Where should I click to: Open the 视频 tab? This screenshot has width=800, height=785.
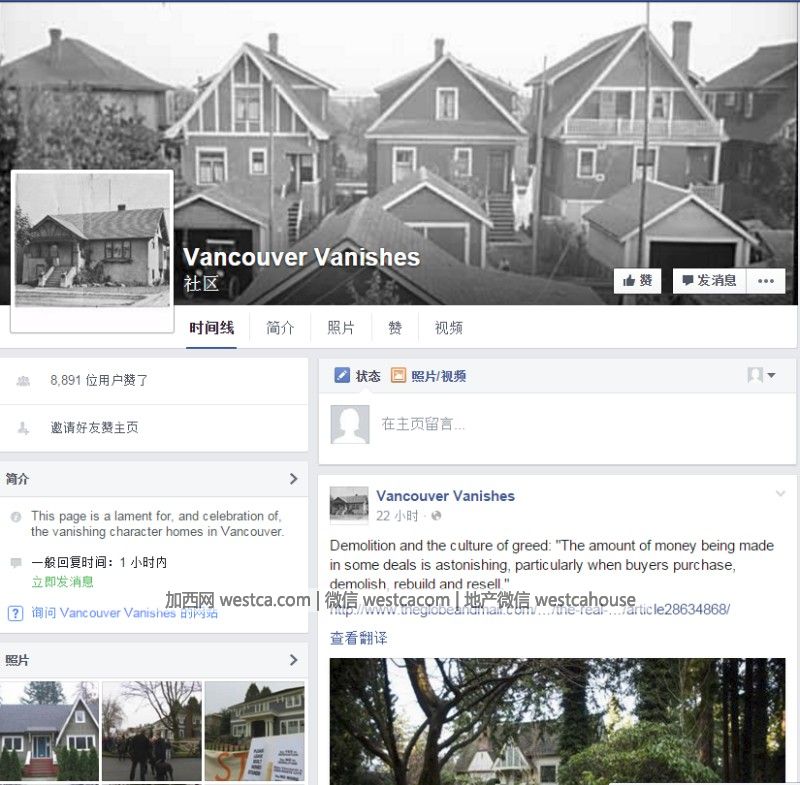[448, 328]
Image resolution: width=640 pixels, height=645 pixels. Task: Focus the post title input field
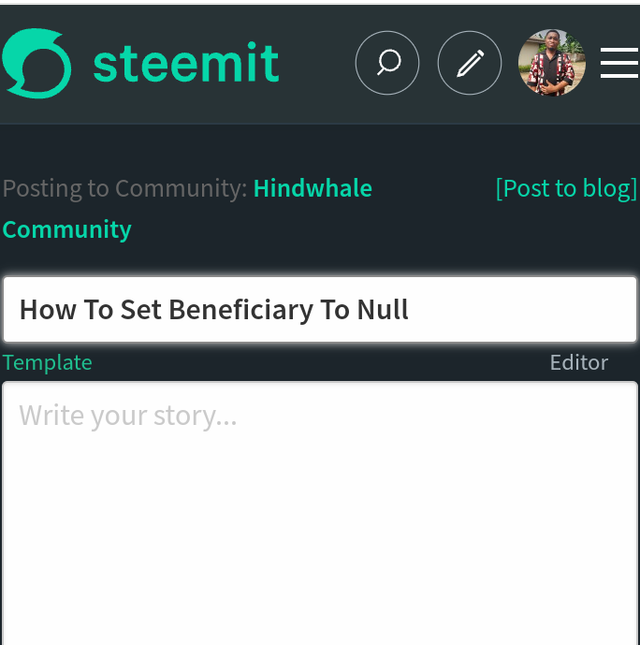(520, 309)
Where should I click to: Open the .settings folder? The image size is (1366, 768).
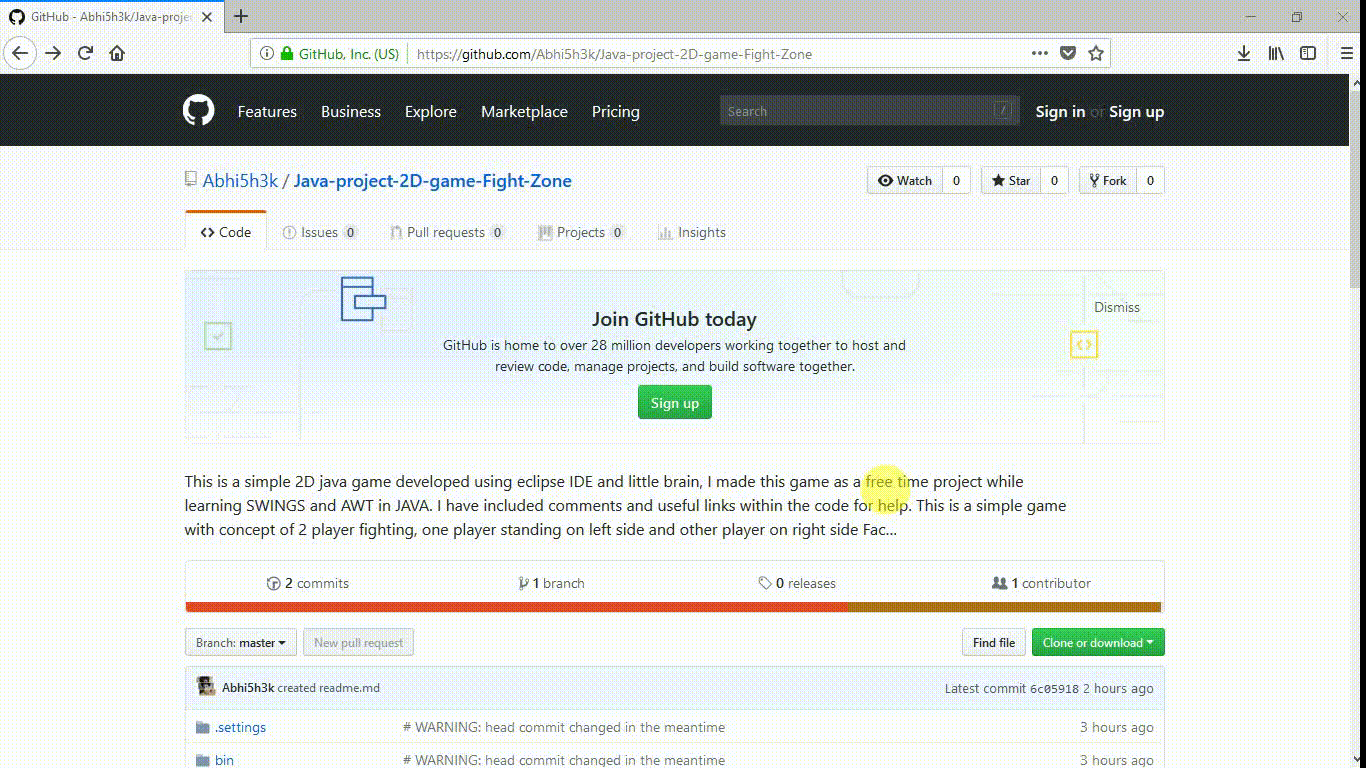(240, 727)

Task prompt: An exact copy of all the records, free of pictures, is the expected answer.

Your solution:
Where should I click to: Open the 视频 tab? This screenshot has width=800, height=785.
[448, 328]
Image resolution: width=640 pixels, height=645 pixels. Task: Focus the post title input field
(520, 309)
Where should I click to: Open the .settings folder? The image size is (1366, 768).
(240, 727)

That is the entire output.